Ace knew those were the ones who made the wrong decision and now their journey would take them to a most different destination. But she knew it was not her place to judge the final destination of anyone even though it certainly looked like it was a group who were now headed far from the presence of the Almighty.
“Albert, will I see you again?” Ace asked suddenly as the train pulled into the station and was slowing down to stop so the passengers could board.
“Most definitely! Now, you go on, lots of people are waiting for you as well as Our Father!” Albert joyfully replied. Putting her hand in the hand of the conductor who would help her aboard the Express.
The train pulled away and Albert waved and smiled as he watched through the windows of the car where Ace had settled. Indeed she had offered to help with one of the babies. Albert knew they would be to the next gate in no time at all.

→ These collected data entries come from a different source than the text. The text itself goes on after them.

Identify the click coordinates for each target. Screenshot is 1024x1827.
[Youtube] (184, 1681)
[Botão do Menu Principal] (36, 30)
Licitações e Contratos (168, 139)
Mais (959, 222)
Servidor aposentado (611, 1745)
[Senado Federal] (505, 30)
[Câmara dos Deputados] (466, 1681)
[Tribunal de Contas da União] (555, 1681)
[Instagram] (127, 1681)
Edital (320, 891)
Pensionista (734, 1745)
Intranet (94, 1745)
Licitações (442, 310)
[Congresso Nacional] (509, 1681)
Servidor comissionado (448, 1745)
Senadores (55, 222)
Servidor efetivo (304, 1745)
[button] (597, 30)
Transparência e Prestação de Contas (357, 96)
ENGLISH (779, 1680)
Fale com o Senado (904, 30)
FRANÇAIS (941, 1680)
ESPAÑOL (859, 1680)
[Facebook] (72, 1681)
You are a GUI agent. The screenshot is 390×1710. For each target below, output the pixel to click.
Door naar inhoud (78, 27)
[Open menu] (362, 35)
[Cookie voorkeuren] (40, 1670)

“In no time at all Daddy?” Ace asked her daddy. She lay in a hospital bed with IV’s, monitors and oxygen attached to her, machines trying to make her comfortable, like the medicine they’d given her that made the pain seem far away.
Through his tears Ace’s dad spoke, his voice choked with tears. “In no time at all Baby.”
Ace’s mommy stood behind her husband and tears streamed down her cheeks unrestrained. “I’m glad you told us…about…where you’re going Candace…”
“You can come too Mommy.”
“I know and I will. Are you hurting sweetheart?”
But Ace didn’t answer, it seemed her parents were fading away and with them a light was filling the room. There were shadows in the light before they came into focus and Ace could see she was looking in the door of the station.
She was going home in no time at all.
The End
Losing a child at any age is heart wrenching to parents. Ace is a fictional character, as are all the people in this story. But the reality of not putting off the decision about your eternal home is very real.